Work instructions
Give every line from the entries that contains "https".

Supplied material Start Marker

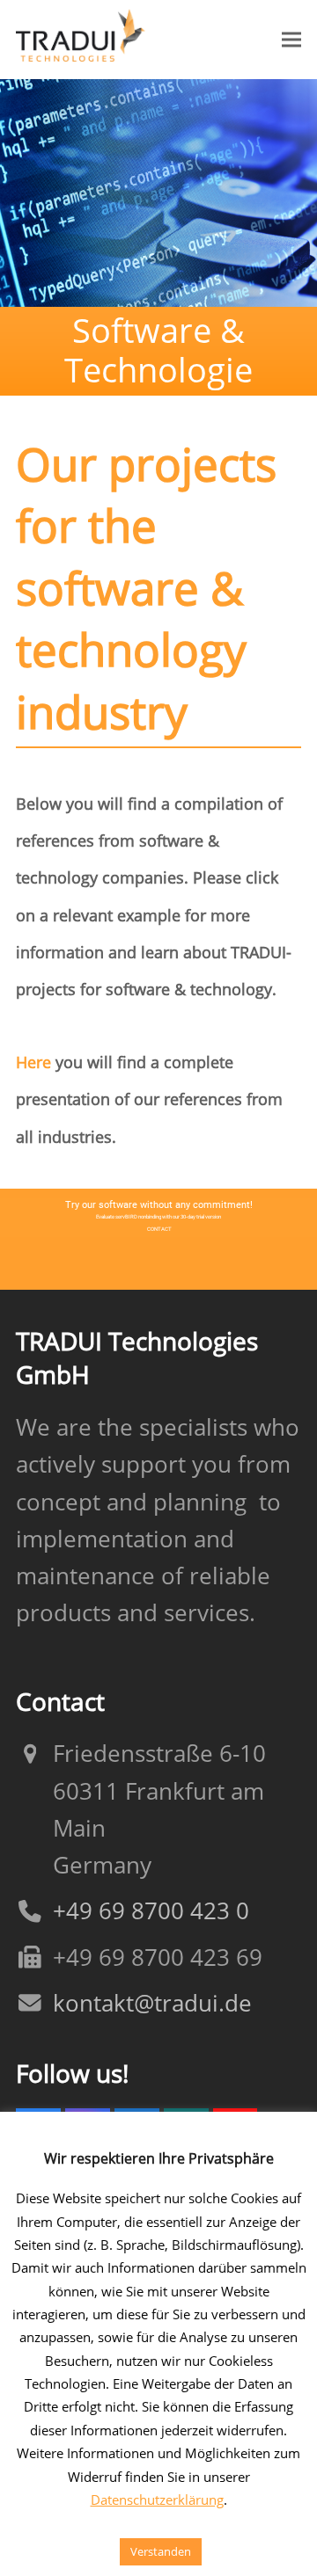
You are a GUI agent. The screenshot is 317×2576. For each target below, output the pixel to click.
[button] (291, 39)
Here (33, 1062)
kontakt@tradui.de (152, 2003)
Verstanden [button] (160, 2551)
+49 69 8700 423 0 (151, 1911)
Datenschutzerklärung (157, 2499)
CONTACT (159, 1229)
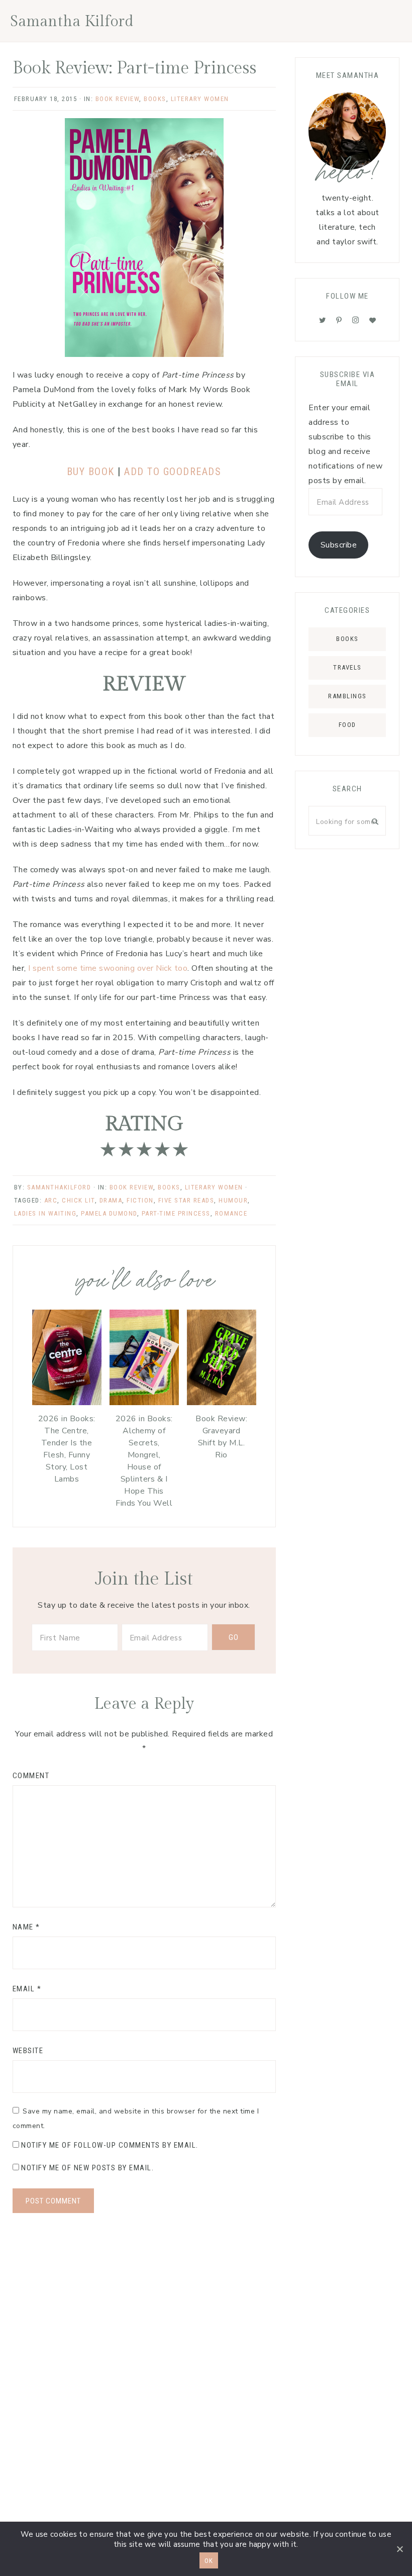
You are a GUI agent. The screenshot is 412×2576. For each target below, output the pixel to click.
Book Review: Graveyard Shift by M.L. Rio (221, 1436)
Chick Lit (78, 1200)
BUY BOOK (92, 472)
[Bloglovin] (372, 320)
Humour (233, 1200)
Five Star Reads (186, 1200)
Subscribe (339, 544)
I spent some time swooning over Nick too (107, 968)
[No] (399, 2549)
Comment (31, 1775)
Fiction (140, 1200)
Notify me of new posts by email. (87, 2167)
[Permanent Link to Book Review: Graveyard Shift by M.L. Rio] (221, 1402)
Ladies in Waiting (45, 1213)
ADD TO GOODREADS (172, 472)
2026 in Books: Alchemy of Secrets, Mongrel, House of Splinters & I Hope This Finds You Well (144, 1461)
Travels (347, 667)
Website (28, 2050)
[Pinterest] (339, 320)
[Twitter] (322, 320)
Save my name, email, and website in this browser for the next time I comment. (136, 2118)
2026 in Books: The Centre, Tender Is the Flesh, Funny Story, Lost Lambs (66, 1449)
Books (155, 99)
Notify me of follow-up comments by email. (109, 2145)
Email (27, 1988)
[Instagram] (355, 320)
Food (347, 724)
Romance (231, 1213)
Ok (208, 2560)
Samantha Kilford (72, 22)
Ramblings (347, 696)
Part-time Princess (176, 1213)
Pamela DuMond (109, 1213)
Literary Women (200, 99)
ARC (51, 1200)
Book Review (117, 99)
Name (26, 1926)
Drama (111, 1200)
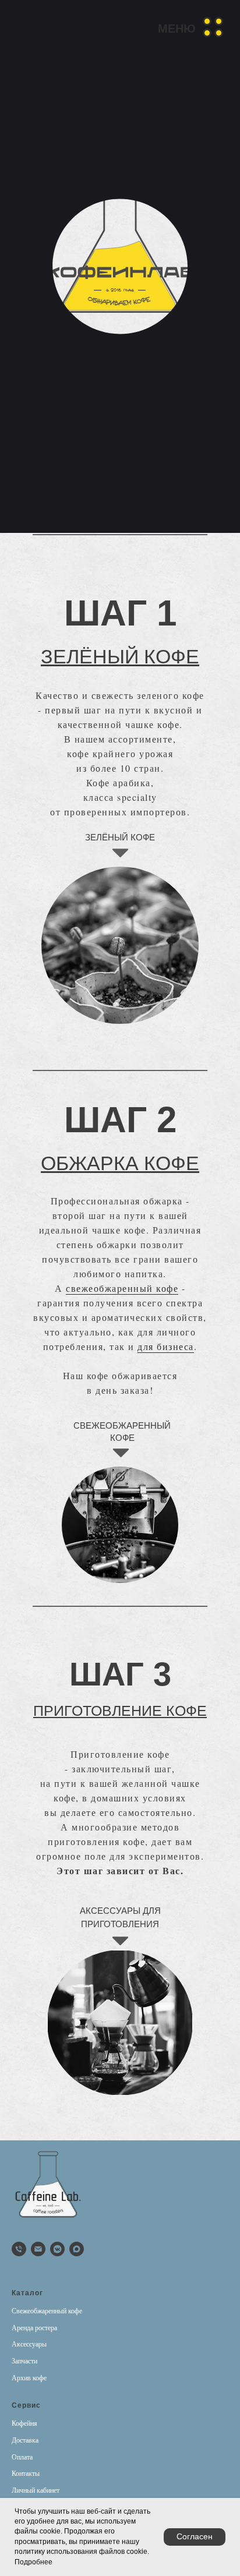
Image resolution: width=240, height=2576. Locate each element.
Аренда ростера (34, 2328)
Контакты (26, 2473)
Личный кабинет (35, 2490)
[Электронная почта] (38, 2249)
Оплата (22, 2457)
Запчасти (24, 2361)
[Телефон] (19, 2249)
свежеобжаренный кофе (122, 1288)
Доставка (25, 2440)
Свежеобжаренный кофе (47, 2311)
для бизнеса (165, 1346)
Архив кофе (29, 2378)
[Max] (76, 2249)
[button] (191, 27)
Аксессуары (29, 2344)
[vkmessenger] (57, 2249)
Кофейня (24, 2423)
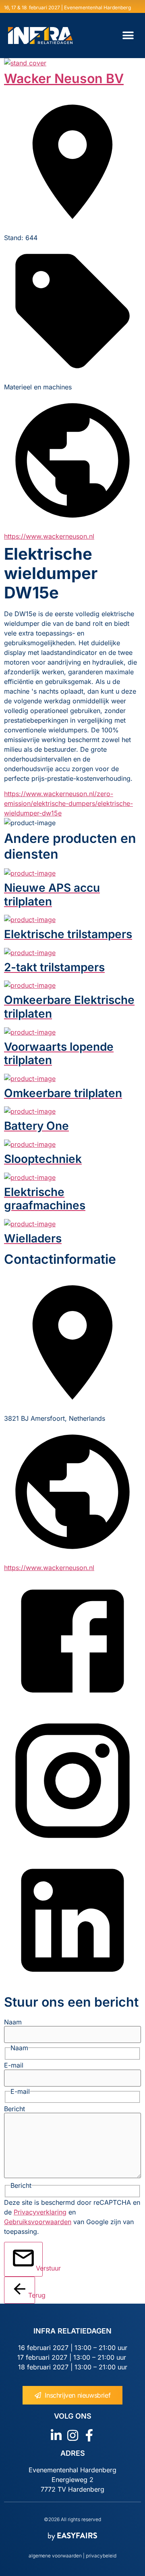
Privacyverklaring (40, 2212)
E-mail (13, 2065)
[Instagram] (72, 2435)
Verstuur (39, 2268)
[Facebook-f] (89, 2435)
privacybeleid (100, 2556)
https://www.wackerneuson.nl (49, 536)
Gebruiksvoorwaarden (37, 2222)
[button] (128, 36)
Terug (31, 2295)
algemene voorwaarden (55, 2556)
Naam (13, 2022)
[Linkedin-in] (56, 2435)
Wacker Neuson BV (64, 78)
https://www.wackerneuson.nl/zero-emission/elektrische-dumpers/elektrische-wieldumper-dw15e (68, 803)
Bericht (14, 2109)
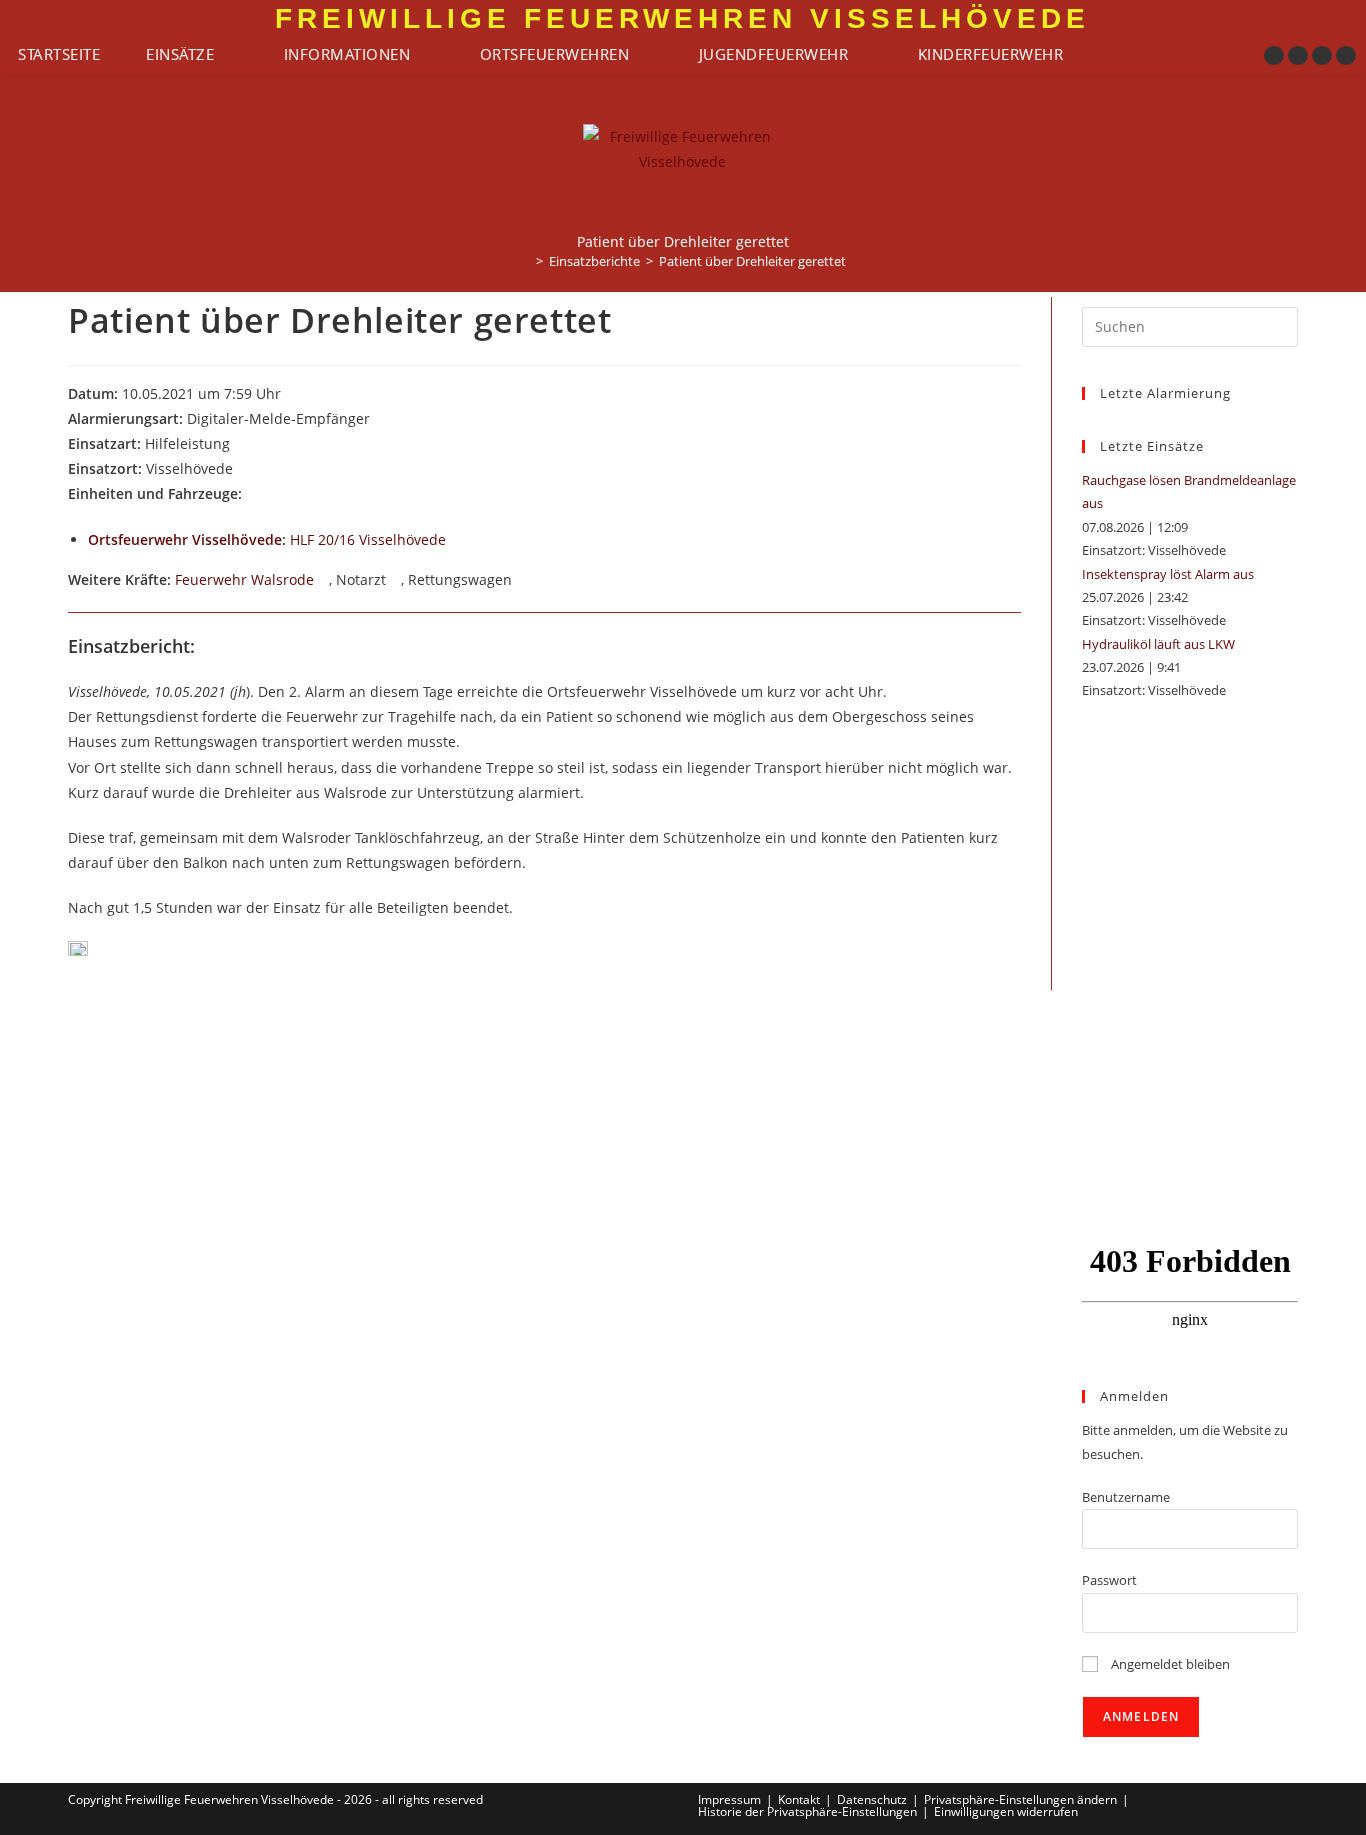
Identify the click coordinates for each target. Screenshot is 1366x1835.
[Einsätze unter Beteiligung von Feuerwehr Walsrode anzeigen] (323, 581)
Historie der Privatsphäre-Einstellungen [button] (807, 1811)
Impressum (729, 1799)
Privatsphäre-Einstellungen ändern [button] (1020, 1799)
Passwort (1109, 1580)
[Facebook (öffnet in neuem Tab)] (1274, 55)
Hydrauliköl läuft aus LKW (1158, 644)
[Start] (525, 261)
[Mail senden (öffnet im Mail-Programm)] (1346, 55)
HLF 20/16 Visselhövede (368, 539)
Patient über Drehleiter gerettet (752, 261)
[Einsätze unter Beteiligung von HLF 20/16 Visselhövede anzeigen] (455, 541)
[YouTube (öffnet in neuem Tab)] (1322, 55)
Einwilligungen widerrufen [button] (1006, 1811)
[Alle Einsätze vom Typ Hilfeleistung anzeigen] (239, 445)
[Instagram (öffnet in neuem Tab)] (1298, 55)
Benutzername (1126, 1497)
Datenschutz (872, 1799)
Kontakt (799, 1799)
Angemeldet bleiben (1169, 1664)
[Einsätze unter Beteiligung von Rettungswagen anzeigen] (521, 581)
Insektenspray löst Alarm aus (1168, 574)
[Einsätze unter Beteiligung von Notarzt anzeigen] (395, 581)
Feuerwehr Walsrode (244, 579)
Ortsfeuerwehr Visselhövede (185, 539)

Supplied material End Marker

Answer space
https://www.wackerneuson.nl (49, 536)
https://www.wackerneuson.nl/zero-emission/elektrische-dumpers/elektrische-wieldumper-dw15e (68, 803)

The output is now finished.